◆ Information provided:
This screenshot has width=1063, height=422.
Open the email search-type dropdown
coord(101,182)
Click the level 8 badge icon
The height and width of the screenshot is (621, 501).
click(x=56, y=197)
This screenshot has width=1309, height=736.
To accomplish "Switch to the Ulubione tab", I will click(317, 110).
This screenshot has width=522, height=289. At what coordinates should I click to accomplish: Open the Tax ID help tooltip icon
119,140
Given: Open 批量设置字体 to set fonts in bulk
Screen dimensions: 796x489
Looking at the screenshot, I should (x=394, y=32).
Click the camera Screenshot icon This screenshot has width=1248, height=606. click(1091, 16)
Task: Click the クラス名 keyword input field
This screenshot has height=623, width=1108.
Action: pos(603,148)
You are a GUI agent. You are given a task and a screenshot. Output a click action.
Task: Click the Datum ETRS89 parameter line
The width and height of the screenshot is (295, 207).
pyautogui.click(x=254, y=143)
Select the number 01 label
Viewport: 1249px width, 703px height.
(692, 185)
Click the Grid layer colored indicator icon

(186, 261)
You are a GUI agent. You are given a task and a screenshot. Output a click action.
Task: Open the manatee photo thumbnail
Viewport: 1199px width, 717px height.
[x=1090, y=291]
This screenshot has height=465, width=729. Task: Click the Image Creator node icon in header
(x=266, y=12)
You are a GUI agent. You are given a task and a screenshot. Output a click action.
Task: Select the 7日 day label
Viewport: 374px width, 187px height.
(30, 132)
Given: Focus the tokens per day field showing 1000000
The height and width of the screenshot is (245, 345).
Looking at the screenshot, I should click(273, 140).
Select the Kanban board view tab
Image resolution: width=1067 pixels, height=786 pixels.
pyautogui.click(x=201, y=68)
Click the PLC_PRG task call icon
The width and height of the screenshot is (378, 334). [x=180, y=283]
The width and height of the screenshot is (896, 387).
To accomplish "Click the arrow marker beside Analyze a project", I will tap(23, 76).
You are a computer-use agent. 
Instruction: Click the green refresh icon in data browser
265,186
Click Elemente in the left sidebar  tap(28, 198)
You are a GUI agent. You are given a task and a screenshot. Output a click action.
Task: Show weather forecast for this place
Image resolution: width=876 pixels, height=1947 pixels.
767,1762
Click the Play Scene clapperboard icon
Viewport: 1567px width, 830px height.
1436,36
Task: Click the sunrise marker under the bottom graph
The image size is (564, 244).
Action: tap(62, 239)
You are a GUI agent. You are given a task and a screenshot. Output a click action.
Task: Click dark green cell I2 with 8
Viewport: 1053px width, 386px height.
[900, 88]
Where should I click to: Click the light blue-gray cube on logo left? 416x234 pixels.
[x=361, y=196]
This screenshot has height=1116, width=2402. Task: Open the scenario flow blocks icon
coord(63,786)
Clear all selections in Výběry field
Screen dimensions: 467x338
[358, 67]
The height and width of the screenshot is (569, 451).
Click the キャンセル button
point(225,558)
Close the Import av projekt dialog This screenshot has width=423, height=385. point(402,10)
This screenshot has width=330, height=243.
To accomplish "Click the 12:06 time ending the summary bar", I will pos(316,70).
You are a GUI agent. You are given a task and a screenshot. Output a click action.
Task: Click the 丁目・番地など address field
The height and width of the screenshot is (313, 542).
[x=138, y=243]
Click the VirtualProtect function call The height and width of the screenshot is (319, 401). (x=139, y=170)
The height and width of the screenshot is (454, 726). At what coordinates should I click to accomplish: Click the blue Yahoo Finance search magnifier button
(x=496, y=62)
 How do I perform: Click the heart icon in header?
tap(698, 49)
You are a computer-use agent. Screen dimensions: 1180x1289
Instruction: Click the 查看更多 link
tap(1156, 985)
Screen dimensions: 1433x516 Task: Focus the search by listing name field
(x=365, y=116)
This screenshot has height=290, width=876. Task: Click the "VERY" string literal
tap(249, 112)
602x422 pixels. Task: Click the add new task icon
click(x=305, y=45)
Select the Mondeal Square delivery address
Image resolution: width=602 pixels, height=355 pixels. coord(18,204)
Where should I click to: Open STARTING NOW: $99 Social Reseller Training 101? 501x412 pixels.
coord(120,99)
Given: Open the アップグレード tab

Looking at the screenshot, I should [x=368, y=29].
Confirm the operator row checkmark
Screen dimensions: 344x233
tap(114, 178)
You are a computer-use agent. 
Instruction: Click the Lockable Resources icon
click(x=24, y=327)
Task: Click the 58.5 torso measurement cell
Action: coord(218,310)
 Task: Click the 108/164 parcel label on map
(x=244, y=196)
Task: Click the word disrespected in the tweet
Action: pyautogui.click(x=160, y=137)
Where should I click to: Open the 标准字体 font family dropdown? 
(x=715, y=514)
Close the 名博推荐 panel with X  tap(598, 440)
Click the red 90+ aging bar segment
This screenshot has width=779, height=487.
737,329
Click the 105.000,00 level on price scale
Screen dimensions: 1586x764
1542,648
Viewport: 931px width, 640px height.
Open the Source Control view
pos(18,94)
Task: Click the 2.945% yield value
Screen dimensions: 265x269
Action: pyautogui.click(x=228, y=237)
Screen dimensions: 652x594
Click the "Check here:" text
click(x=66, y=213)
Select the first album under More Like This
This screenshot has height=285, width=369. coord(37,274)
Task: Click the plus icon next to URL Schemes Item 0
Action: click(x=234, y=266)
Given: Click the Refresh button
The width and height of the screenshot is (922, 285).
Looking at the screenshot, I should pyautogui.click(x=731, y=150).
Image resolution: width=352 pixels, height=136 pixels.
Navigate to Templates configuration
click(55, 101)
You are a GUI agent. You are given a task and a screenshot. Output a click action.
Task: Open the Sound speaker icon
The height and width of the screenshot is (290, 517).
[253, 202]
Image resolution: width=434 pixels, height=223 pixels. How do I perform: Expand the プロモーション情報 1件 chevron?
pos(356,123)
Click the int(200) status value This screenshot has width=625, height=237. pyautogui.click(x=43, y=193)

◆ Problem to solve: Only an exact copy of the entries above will do.

◆ Output of the task:
This screenshot has width=1063, height=422.
Open the email search-type dropdown
coord(101,182)
Click the level 8 badge icon
The height and width of the screenshot is (621, 501).
click(x=56, y=197)
This screenshot has width=1309, height=736.
To accomplish "Switch to the Ulubione tab", I will click(317, 110).
This screenshot has width=522, height=289. At what coordinates should I click to accomplish: Open the Tax ID help tooltip icon
119,140
Given: Open 批量设置字体 to set fonts in bulk
Screen dimensions: 796x489
Looking at the screenshot, I should (x=394, y=32).
Click the camera Screenshot icon This screenshot has width=1248, height=606. click(1091, 16)
Task: Click the クラス名 keyword input field
This screenshot has height=623, width=1108.
Action: pos(603,148)
You are a GUI agent. You are given a task and a screenshot. Output a click action.
Task: Click the Datum ETRS89 parameter line
The width and height of the screenshot is (295, 207).
pyautogui.click(x=254, y=143)
Select the number 01 label
Viewport: 1249px width, 703px height.
(692, 185)
Click the Grid layer colored indicator icon

(186, 261)
You are a GUI agent. You are given a task and a screenshot. Output a click action.
Task: Open the manatee photo thumbnail
Viewport: 1199px width, 717px height.
[x=1090, y=291]
This screenshot has height=465, width=729. Task: Click the Image Creator node icon in header
(x=266, y=12)
You are a GUI agent. You are given a task and a screenshot. Output a click action.
Task: Select the 7日 day label
Viewport: 374px width, 187px height.
(30, 132)
Given: Focus the tokens per day field showing 1000000
The height and width of the screenshot is (245, 345).
Looking at the screenshot, I should click(273, 140).
Select the Kanban board view tab
Image resolution: width=1067 pixels, height=786 pixels.
pyautogui.click(x=201, y=68)
Click the PLC_PRG task call icon
The width and height of the screenshot is (378, 334). [x=180, y=283]
The width and height of the screenshot is (896, 387).
To accomplish "Click the arrow marker beside Analyze a project", I will tap(23, 76).
You are a computer-use agent. 
Instruction: Click the green refresh icon in data browser
265,186
Click Elemente in the left sidebar  tap(28, 198)
You are a GUI agent. You are given a task and a screenshot. Output a click action.
Task: Show weather forecast for this place
Image resolution: width=876 pixels, height=1947 pixels.
767,1762
Click the Play Scene clapperboard icon
Viewport: 1567px width, 830px height.
1436,36
Task: Click the sunrise marker under the bottom graph
The image size is (564, 244).
Action: tap(62, 239)
You are a GUI agent. You are given a task and a screenshot. Output a click action.
Task: Click dark green cell I2 with 8
Viewport: 1053px width, 386px height.
[900, 88]
Where should I click to: Click the light blue-gray cube on logo left? 416x234 pixels.
[x=361, y=196]
This screenshot has height=1116, width=2402. Task: Open the scenario flow blocks icon
coord(63,786)
Clear all selections in Výběry field
Screen dimensions: 467x338
[358, 67]
The height and width of the screenshot is (569, 451).
Click the キャンセル button
point(225,558)
Close the Import av projekt dialog This screenshot has width=423, height=385. point(402,10)
This screenshot has width=330, height=243.
To accomplish "Click the 12:06 time ending the summary bar", I will pos(316,70).
You are a GUI agent. You are given a task and a screenshot. Output a click action.
Task: Click the 丁目・番地など address field
The height and width of the screenshot is (313, 542).
[x=138, y=243]
Click the VirtualProtect function call The height and width of the screenshot is (319, 401). (x=139, y=170)
The height and width of the screenshot is (454, 726). At what coordinates should I click to accomplish: Click the blue Yahoo Finance search magnifier button
(x=496, y=62)
 How do I perform: Click the heart icon in header?
tap(698, 49)
You are a computer-use agent. Screen dimensions: 1180x1289
Instruction: Click the 查看更多 link
tap(1156, 985)
Screen dimensions: 1433x516 Task: Focus the search by listing name field
(x=365, y=116)
This screenshot has height=290, width=876. Task: Click the "VERY" string literal
tap(249, 112)
602x422 pixels. Task: Click the add new task icon
click(x=305, y=45)
Select the Mondeal Square delivery address
Image resolution: width=602 pixels, height=355 pixels. coord(18,204)
Where should I click to: Open STARTING NOW: $99 Social Reseller Training 101? 501x412 pixels.
coord(120,99)
Given: Open the アップグレード tab

Looking at the screenshot, I should [x=368, y=29].
Confirm the operator row checkmark
Screen dimensions: 344x233
tap(114, 178)
You are a computer-use agent. 
Instruction: Click the Lockable Resources icon
click(x=24, y=327)
Task: Click the 58.5 torso measurement cell
Action: coord(218,310)
 Task: Click the 108/164 parcel label on map
(x=244, y=196)
Task: Click the word disrespected in the tweet
Action: pyautogui.click(x=160, y=137)
Where should I click to: Open the 标准字体 font family dropdown? 
(x=715, y=514)
Close the 名博推荐 panel with X  tap(598, 440)
Click the red 90+ aging bar segment
This screenshot has width=779, height=487.
737,329
Click the 105.000,00 level on price scale
Screen dimensions: 1586x764
1542,648
Viewport: 931px width, 640px height.
Open the Source Control view
pos(18,94)
Task: Click the 2.945% yield value
Screen dimensions: 265x269
Action: pyautogui.click(x=228, y=237)
Screen dimensions: 652x594
Click the "Check here:" text
click(x=66, y=213)
Select the first album under More Like This
This screenshot has height=285, width=369. coord(37,274)
Task: Click the plus icon next to URL Schemes Item 0
Action: click(x=234, y=266)
Given: Click the Refresh button
The width and height of the screenshot is (922, 285).
Looking at the screenshot, I should pyautogui.click(x=731, y=150).
Image resolution: width=352 pixels, height=136 pixels.
Navigate to Templates configuration
click(55, 101)
You are a GUI agent. You are given a task and a screenshot. Output a click action.
Task: Open the Sound speaker icon
The height and width of the screenshot is (290, 517).
[253, 202]
Image resolution: width=434 pixels, height=223 pixels. How do I perform: Expand the プロモーション情報 1件 chevron?
pos(356,123)
Click the int(200) status value This screenshot has width=625, height=237. pyautogui.click(x=43, y=193)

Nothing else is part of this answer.